The predominant emotional response to acute pain is anxiety, although anger toward caretakers may also be expressed. These emotional responses indicate that the patient believes the pain to be temporary and “fixable”, and represent an attempt to escape from the painful stimulus.

Acute pain usually responds well to non-steroidal pain relievers and/or narcotics. Frequently, neural blockade can effectively relieve acute pain and de-
crease the likelihood of developing a chronic pain syndrome.

Classification of Pain

Pain is defined as “an unpleasant sensory and emotional experience associated with actual or potential tissue damage, or described in terms of such damage.” (International Association for the Study of Pain)

Pain can be separated into two broad categories: acute pain and chronic pain. This distinction is not perfect- cancer pain, for example, may have components of both. Nevertheless, it remains a useful way to classify pain.

Assessment of Pain

One of the main problems in assessing patients with chronic pain is that the physical examination and laboratory tests often do not provide the information necessary to gauge severity and assess outcomes. Various survey instruments and visual analogue scales that allow precise measurements of pain are available but used only rarely. Pain is generally assessed indirectly, which why it is so important to listen to–and believe–patients when they say that they are in pain.

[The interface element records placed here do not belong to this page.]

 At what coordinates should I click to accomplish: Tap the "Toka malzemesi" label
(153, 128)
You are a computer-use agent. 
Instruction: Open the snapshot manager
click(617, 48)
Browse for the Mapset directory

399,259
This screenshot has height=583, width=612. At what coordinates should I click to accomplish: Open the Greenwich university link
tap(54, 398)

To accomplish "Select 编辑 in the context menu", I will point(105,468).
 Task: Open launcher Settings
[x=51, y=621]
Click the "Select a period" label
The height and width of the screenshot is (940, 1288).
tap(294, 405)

Some physicians apparently have difficulty with that. Many of my patients with chronic pain have been refused treatment by previous caregivers who apparently believed that their pain was not real. Even after undergoing painful procedures and surgeries that failed to bring relief, some of these patients were labeled as drug-seekers when they continued to ask for help. They had to contend not only with the pain but also with feelings of frustration, isolation, and abandonment by those on whom they had most relied.

In some cases, physicians may be well informed about pain mechanisms but lack an organized approach to the individual assessment of pain. A comprehensive evaluation of patients with chronic pain syndromes can be time-consuming and often requires more data than can be obtained in a few brief clinic visits. I have found the following operational format to be particularly useful, both in gauging the severity of pain and in determining the degree of disability:

1) The patient’s perception. Asking the patient to keep a pain diary that includes numerical scales can help to objectify the pain. If it is understood that the physician will review the diary carefully, the patient will not have to act out a month’s worth of pain at every appointment. The diary can also be an important aid in identifying exacerbating or ameliorating factors and developing more effective strategies to cope with the pain such as behavioral changes or the preemptive use of analgesics in certain situations.

2) The patient’s emotional state and somatic preoccupation. This relates to the degree to which the patient remains focused on bodily symptoms to the exclusion of other issues and often can be best assessed by interviewing a close family member.

3) Functional status at home. The first things that many patients in pain stop doing are usually non-work-related activities such as going out with family and friends, attending church, or engaging in hobbies. Some patients continue to report pain or discomfort even though their condition has improved. By keeping track of daily activities, both patient and physician have some measure of how disabling the pain actually is.

4) Functional status at work. The number of work days missed and the specific work activities curtailed because of pain are also useful indices of pain severity. Since these variables can be expected to change with analgesic treatment, they provide a way to gauge the patient’s response to different therapies.

5) Use of analgesic medications. If the patient is given an adequate supply of effective short-acting rescue medications and told to take them as needed, the number consumed can be a measure of pain. It can also be a way to assess whether the patient is benefiting from other medications or nonpharmacologic treatments. The physician should make it plain that the other treatments are not designed to get the patient to stop using the pain medication but to stop needing it.